In the past, many clinical trials evaluated the pronounced
antihypertensive and cardioprotective effects of ACE inhibitors, and in
this context, the contributions of diminished plasma noradrenaline
levels to their antihypertensive and cardioprotective effects were
discussed. The therapeutic significance of this action was revealed for
the treatment of heart failure where a pathological sympathetic
stimulation was associated with decreased cardiac noradrenaline levels
(Regitz et al., 1991
) due to an impairment of neuronal catecholamine
uptake (Böhm et al., 1995
). Kawai et al. (1999)
were the first to
demonstrate that cardiac noradrenaline content in heart failure is
increased by ACE inhibitors due to an enhanced cardiac neuronal uptake
of noradrenaline; this should reflect one of the cardioprotective
mechanisms of ACE inhibitors.
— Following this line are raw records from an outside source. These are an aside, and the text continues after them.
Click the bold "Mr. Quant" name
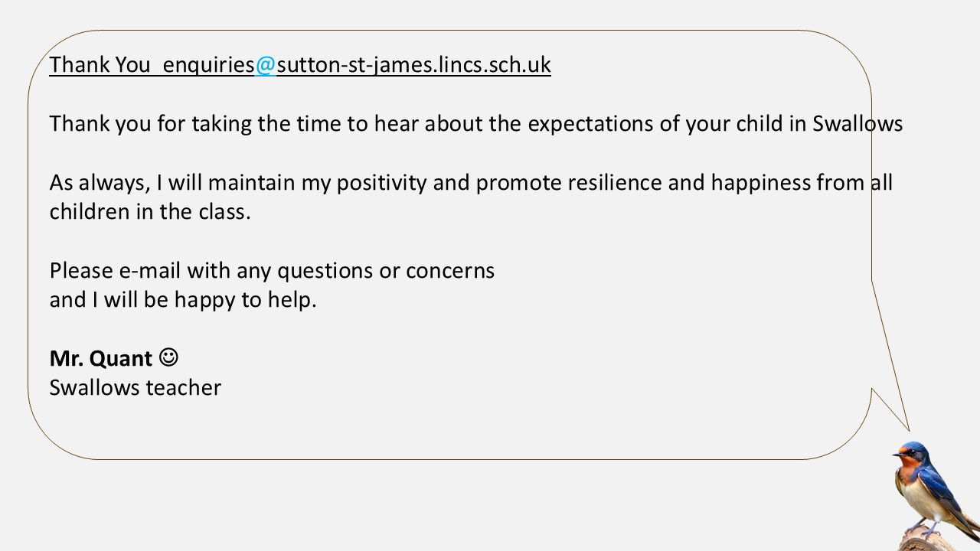This screenshot has height=551, width=980. (x=100, y=358)
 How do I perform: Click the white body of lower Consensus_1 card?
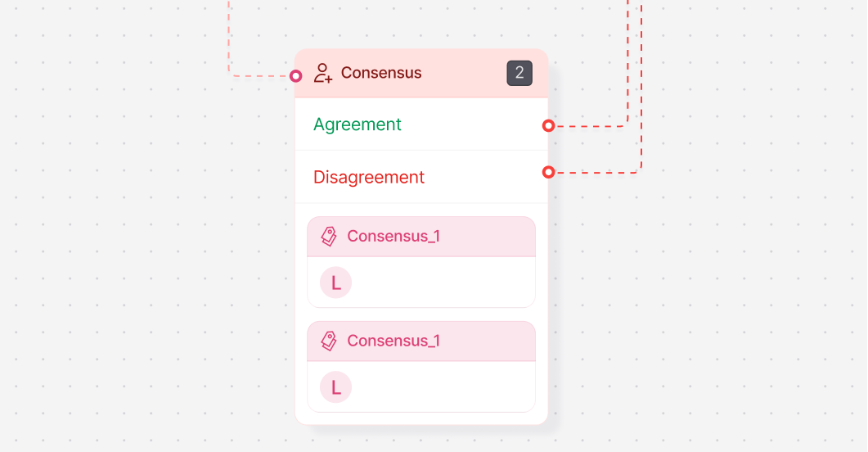[442, 387]
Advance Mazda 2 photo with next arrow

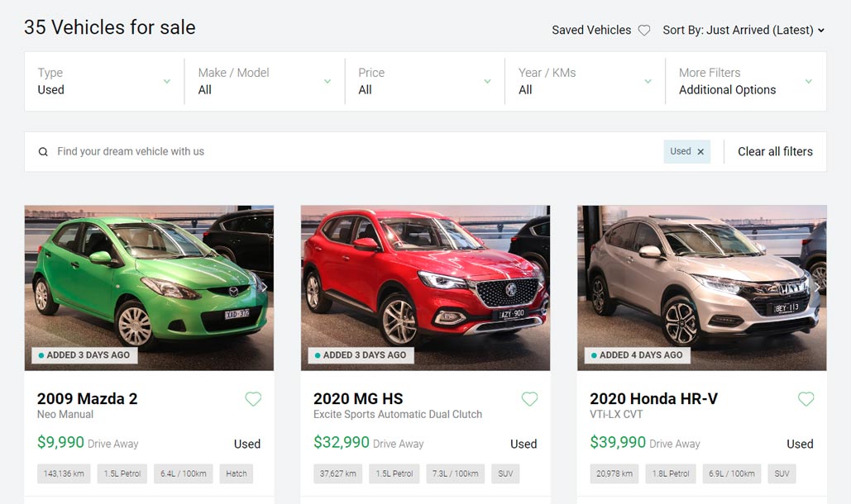[265, 288]
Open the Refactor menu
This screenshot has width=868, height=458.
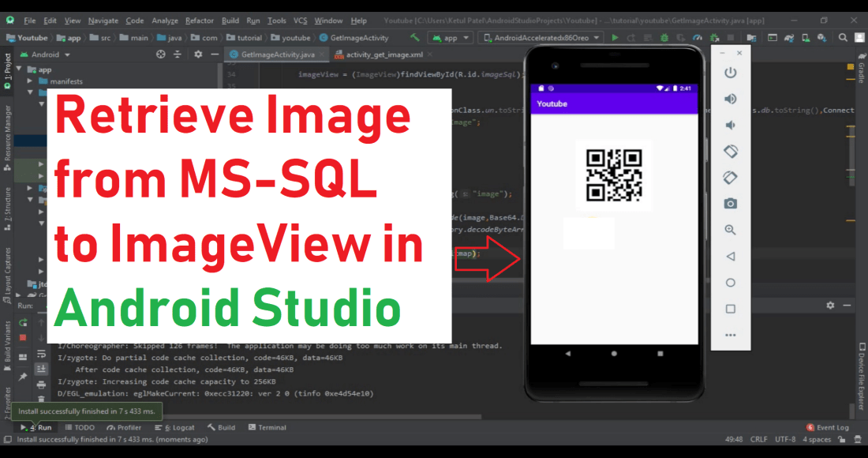(199, 21)
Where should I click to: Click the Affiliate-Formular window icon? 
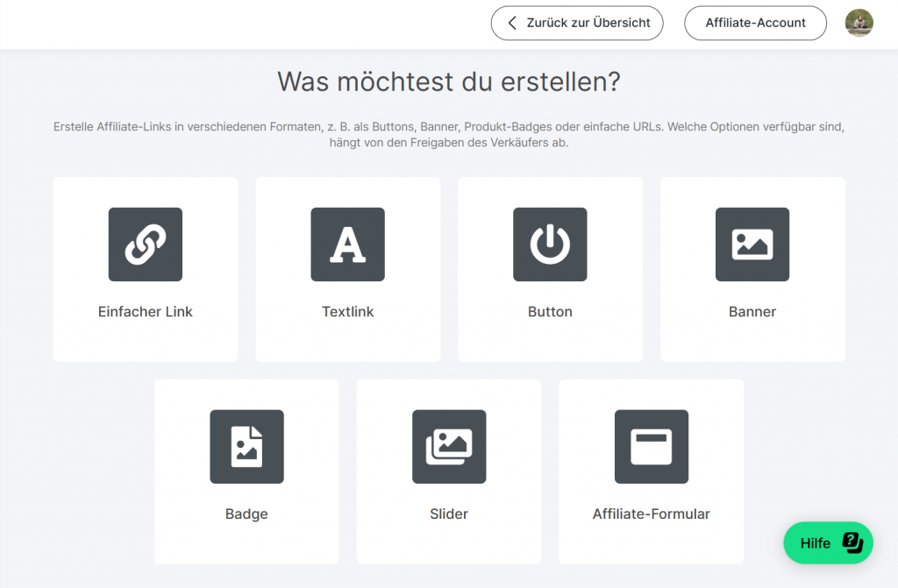click(x=652, y=447)
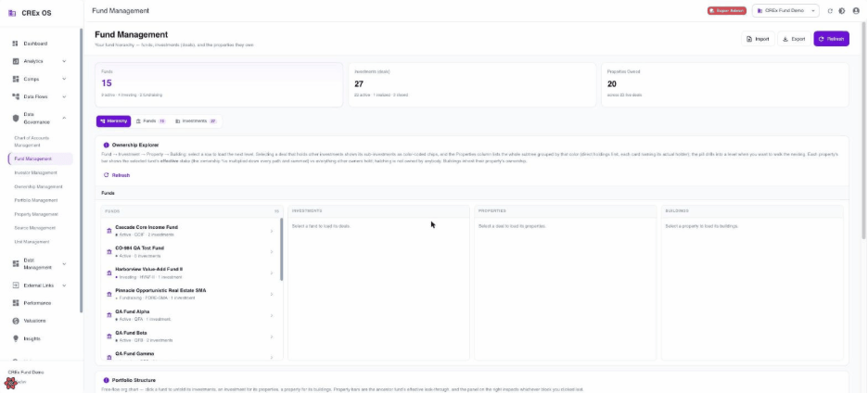Screen dimensions: 868x393
Task: Click the funds list scrollbar
Action: [x=281, y=249]
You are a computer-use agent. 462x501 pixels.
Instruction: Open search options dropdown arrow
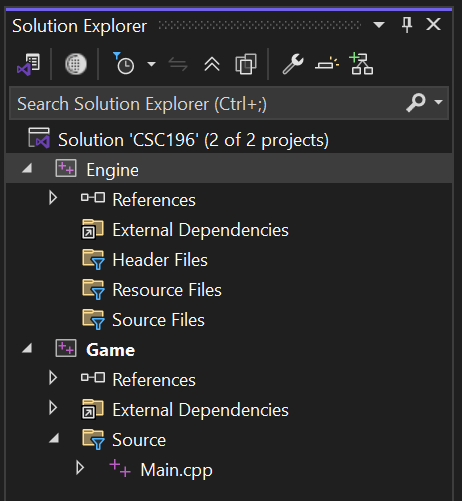[439, 102]
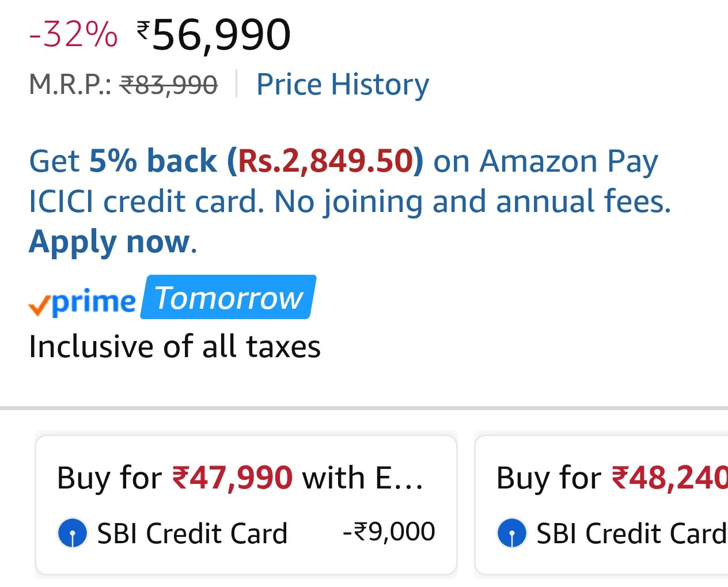Click the -32% discount label
Screen dimensions: 728x587
point(73,35)
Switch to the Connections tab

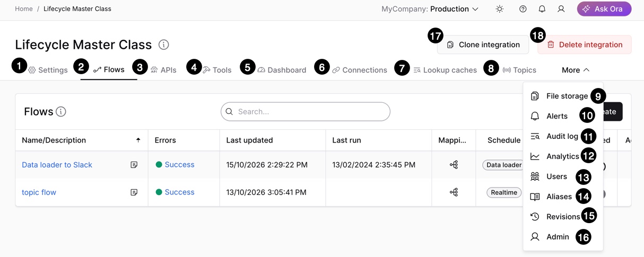pos(359,70)
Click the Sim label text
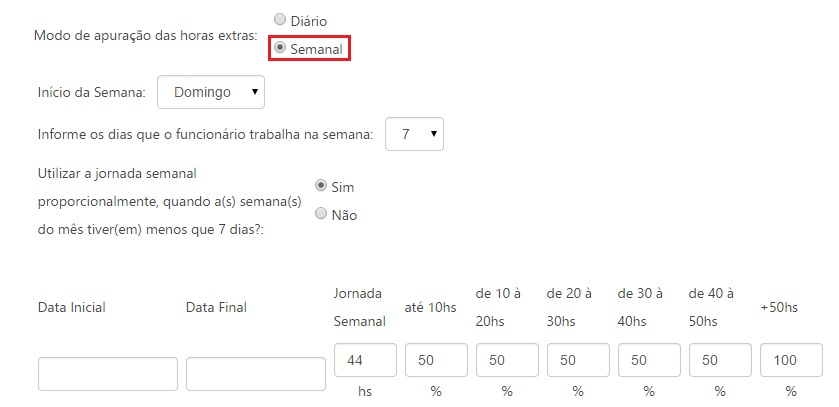This screenshot has width=839, height=407. pyautogui.click(x=342, y=187)
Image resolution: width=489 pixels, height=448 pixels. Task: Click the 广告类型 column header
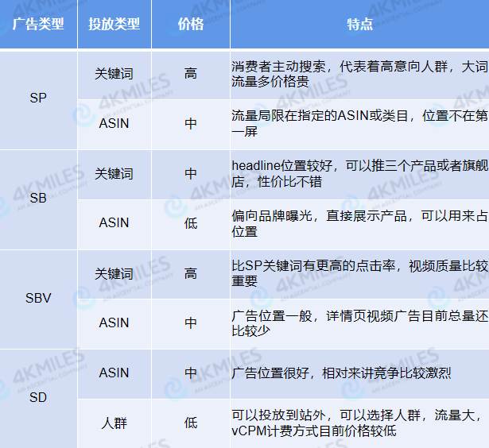click(x=38, y=25)
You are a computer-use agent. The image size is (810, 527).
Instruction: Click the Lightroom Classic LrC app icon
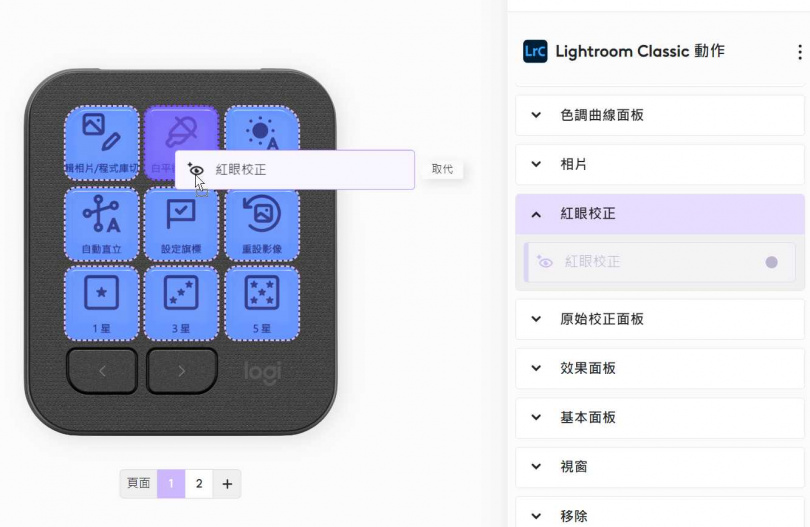coord(535,51)
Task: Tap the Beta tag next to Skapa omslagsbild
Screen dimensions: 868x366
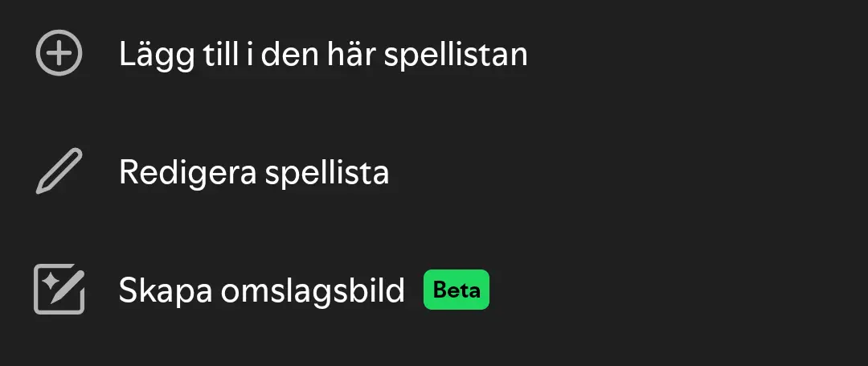Action: [x=457, y=290]
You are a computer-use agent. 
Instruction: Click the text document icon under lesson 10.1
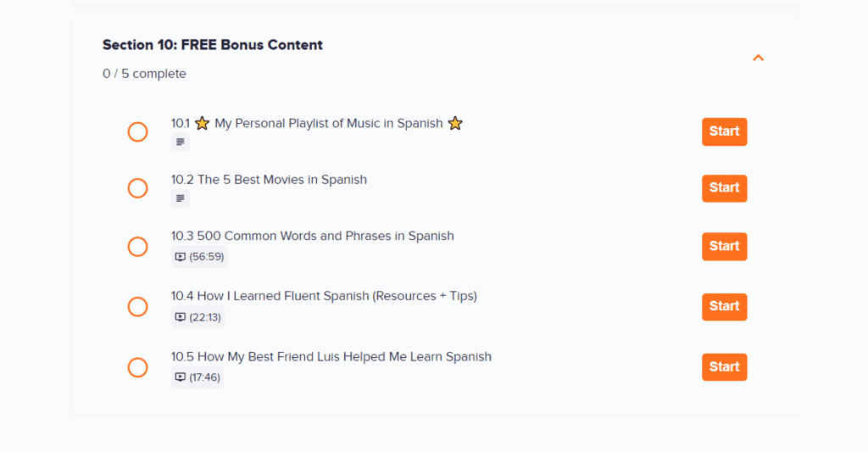coord(180,142)
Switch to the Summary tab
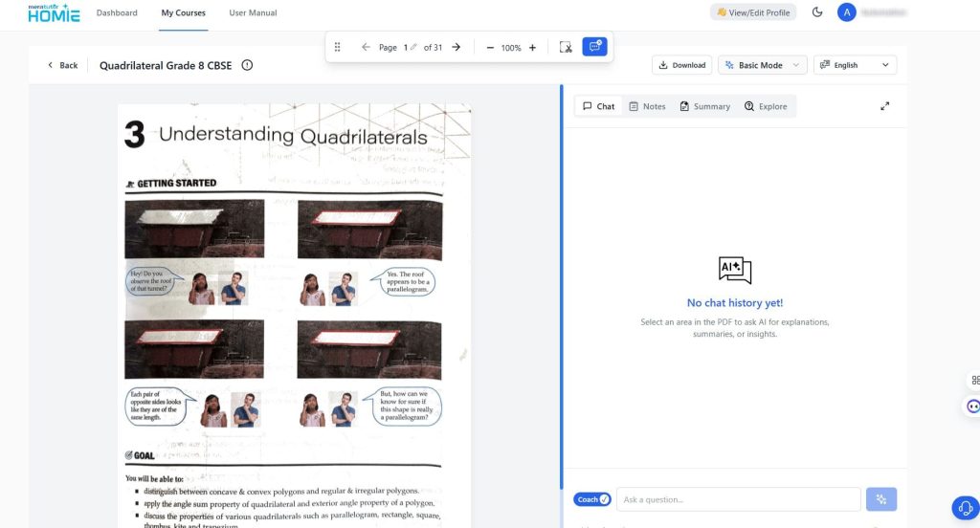The height and width of the screenshot is (528, 980). pos(704,106)
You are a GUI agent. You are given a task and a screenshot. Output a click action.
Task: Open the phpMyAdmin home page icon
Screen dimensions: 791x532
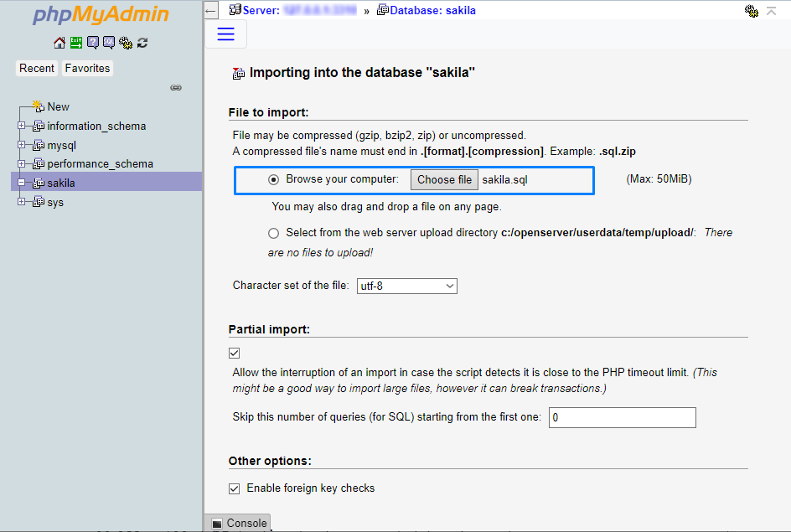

Similar conditions appear to exist in
hypertension where ACE inhibitors improved cardiac noradrenaline
uptake-1 (Raasch et al., 2001
). Since ANG on its own increases MAO
activity in cultured cells (Sumners et al., 1987
), we hypothesized that
this effect may contribute to the reduction of cardiac noradrenaline
content seen in hypertension.
However, it is not clear whether ACE inhibitors exert direct actions on
MAO or whether alterations of MAO activity are due to the hemodynamic
consequences of ACE inhibitors; alternatively, they may be dependent on
alterations of plasma ANG and therefore AT1
receptor-mediated. To clarify this situation, catecholamine levels and
MAO activity were determined in various organs of spontaneously hypertensive rats (SHR) after chronic treatment with one of two ACE
inhibitors (captopril, enalapril) or with an AT1
receptor antagonist (candesartan-cilexetil). An additional group was
treated with the calcium antagonist mibefradil to elucidate whether any effect on MAO might be related to blood pressure reduction or whether
any effect is specific to RAS-interacting substances. SHR were used in
this study, since this rat strain has been established as an
appropriate animal model that displays the features of human essential
hypertension. Furthermore, to detect a direct and structure-dependent influence on MAO activity in vitro, the enzyme kinetics of MAO were
determined using isolated rat liver mitochondria in the presence of
ANG, candesartan, or one of two ACE inhibitors differing in their
structural and lipophilic properties (Raasch et al., 1999a
).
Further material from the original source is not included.